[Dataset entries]

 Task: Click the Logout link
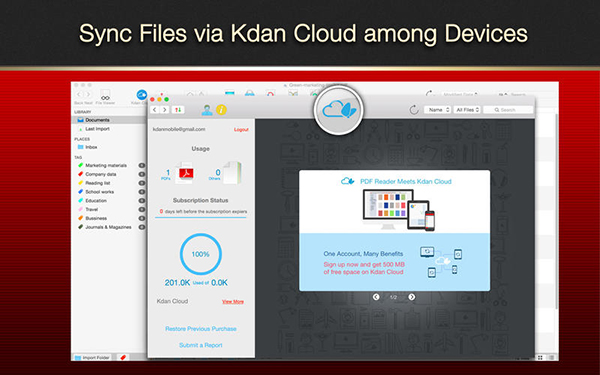241,130
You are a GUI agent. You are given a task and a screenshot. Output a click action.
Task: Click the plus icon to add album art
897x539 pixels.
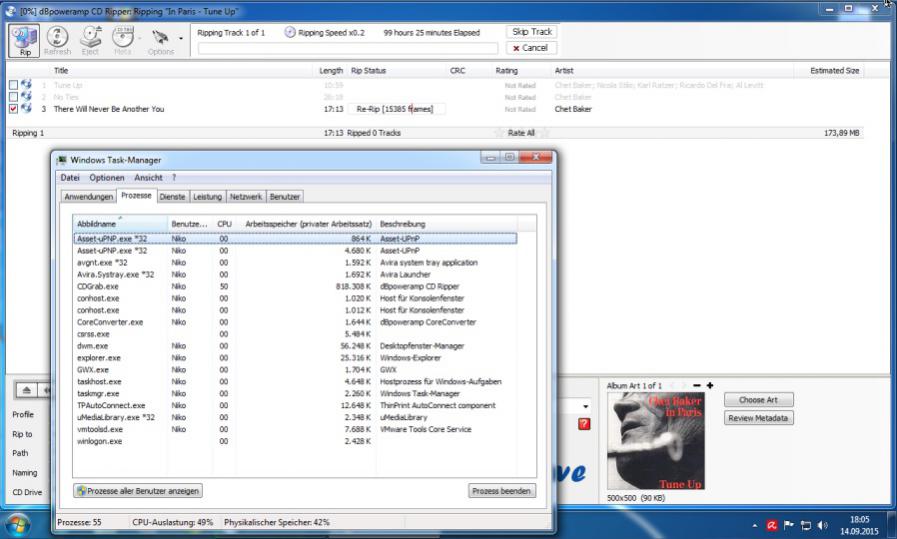coord(710,386)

* _WHAT IS BEING ASKED_: The expected output is each record, copied exactly, and nothing in place of the pictures.

* _SOLVED EXERCISE_:
 Task: Click the Logout link
241,130
You are a GUI agent. You are given a task and a screenshot. Output a click action.
Task: Click the plus icon to add album art
897x539 pixels.
coord(710,386)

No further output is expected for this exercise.